Chrissy Perl and Erin Crawford, Historic St. Mary's City
Historic St. Mary's City (HSMC) is a living history museum and National Historic Landmark located in Southern Maryland. St. Mary's City was the first English settlement in what is now Maryland and served as the colonial capital until AD 1695. HSMC strives to represent the history of all the people that once lived across its landscape. This includes 9,000 years of human activity that is represented in the museum's collection of about 6.5 million artifacts and counting.
The collection contains a substantial amount of indigenous materials such as ceramics and lithics. These artifacts attest to the indigenous occupation of this area beginning in the Early Archaic Period (9500- 7000 BCE). Ceramics were introduced to the material record in the Woodland Period (1000 BCE- 1600 CE) and indicate a continual occupation before and after colonial contact. Current ceramic evidence points to major occupations in the Early Woodland (1000 BCE- 50 CE) and the Late Woodland (950- 1600 CE) periods. The following indigenous ceramic vessels represent unique examples of post-use deposition, ware types, and decorative styles in our collections.
Accokeek Ware Vessel
Accokeek ware is a common example of Early Woodland ceramics which typically consists of a crushed quartz temper and cord-impressed surface treatment. Archaeologists excavating the Leonard Calvert House Site, located in the center of the colonial capital, uncovered 240 sherds of an Accokeek ware vessel in the corner of a single 5'x5' unit. The sherds were closely clustered together and showed direct mends while in situ. These mends were further verified in the lab and appear to be a portion of a singular vessel broken by environmental effects (roots, insects, animals, etc.) post deposition. The concentration of so many mending sherds in one small area suggests that much of the original pot was discarded as one piece before further breakage. Other concentrations of Accokeek ware sherds have been found
dispersed across our landscape and may represent multiple Early Woodland settlements or one sustained occupation at what is now HSMC. Examining both broad landscape spatial distributions and highly concentrated deposits can show us the extent to which people utilized the landscape as well as singular disposal events.

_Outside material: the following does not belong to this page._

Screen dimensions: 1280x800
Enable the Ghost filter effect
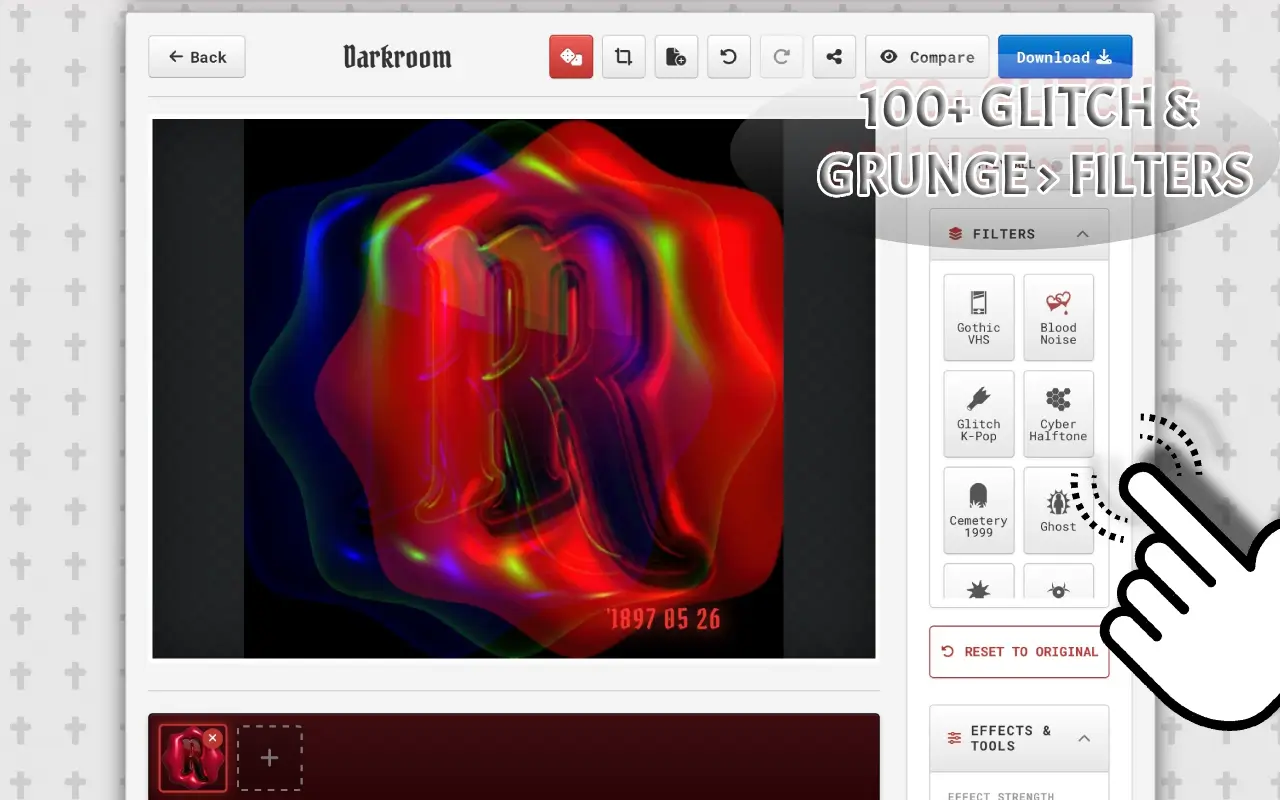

Rappahonnock Fabric-Impressed Vessel
The large quantities of shell- tempered indigenous ceramics in the collection reflect increasing population density and a shift to more sedentary settlement patterns practiced by indigenous peoples in the Late Woodland period. One type of shell tempered ceramic frequently excavated at HSMC is Rappahannock fabric-impressed. In 2014, a Rappahannock vessel was found at a site near the Leonard Calvert House Site and exhibits a well-defined fabric impressed surface treatment. These sherds were found in close proximity to each other and several of them mend together. Others exhibit identical characteristics, indicating they are all originally from the same vessel.

Rappahannock Incised Vessel
As ceramic production techniques changed, decoration and motif preferences also shifted and by the Late Woodland incising became the favored form of decoration. An example of this technique is seen in a group of Rappahannock sherds with an incised herringbone motif found in multiple contexts in the current Leonard Calvert House Site excavations. Despite the
lack of mends, these sherds have nearly identical fabric and decorative patterns, meaning they are most likely from the same original vessel. While they are concentrated at the Leonard Calvert House Site, they are dispersed across several excavation units. This dispersal is likely the result of later site occupations, including a colonial government building, a temporary fortification, an ordinary, and a 19th-century mansion house. All of these later occupations impacted the complex archaeological stratigraphy we observe today.

These three examples of Native ceramic vessels are a small assemblage of artifacts that provides HSMC archaeologists insight into the lives of the past indigenous communities that lived in southern Maryland. Using a variety of analytical methods, such as crossmending and vessel analysis, these three vessels are a window into how we as archaeologists study ceramics in an effort to understand how people in the past made, decorated, and used essential daily objects. The relationship between artifacts and the archaeological contexts in which they are found also aids our broader understanding of how people in the past utilized the landscapes they inhabited and the resources found there. The indigenous narrative continues to expand as excavations continue across the HSMC landscape.